**Aim:**
Copy out everything from the line containing "760x1056 pixels." down to the end of the items, keeping each line unchanged. Leave the pictures out of your answer.

**Entries provided:**
::::::::

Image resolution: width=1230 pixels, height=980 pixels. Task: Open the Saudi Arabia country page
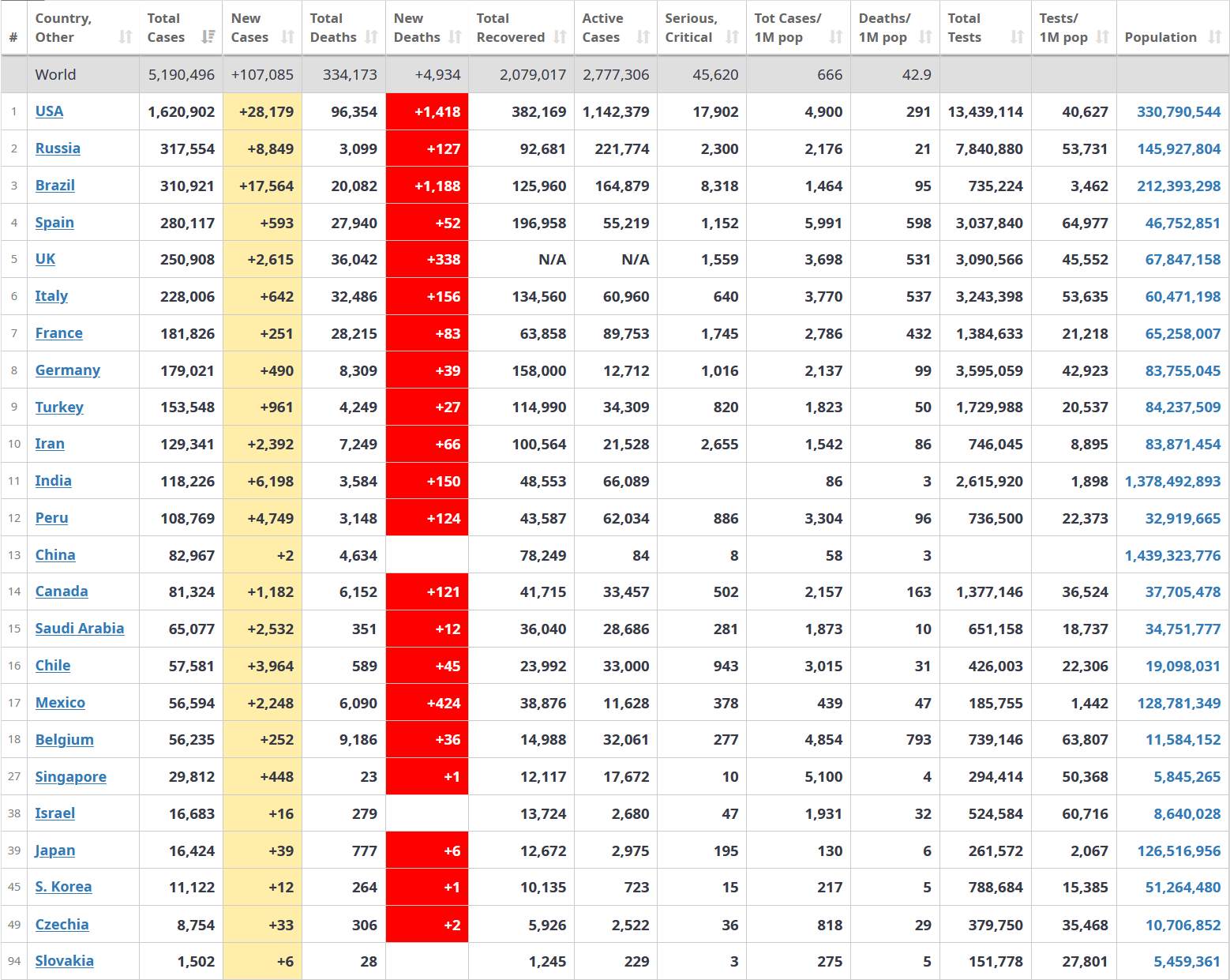[x=80, y=629]
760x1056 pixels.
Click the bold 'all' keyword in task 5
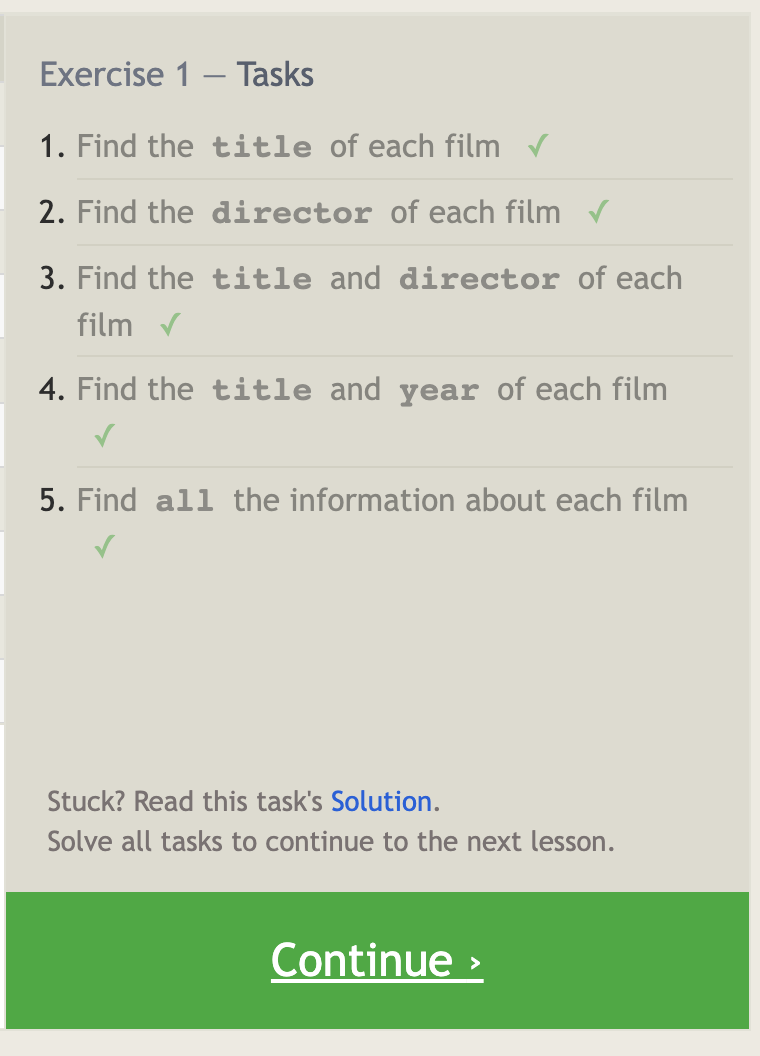click(185, 501)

::::::::

**Full solution:**
760x1056 pixels.
Click the bold 'all' keyword in task 5
click(185, 501)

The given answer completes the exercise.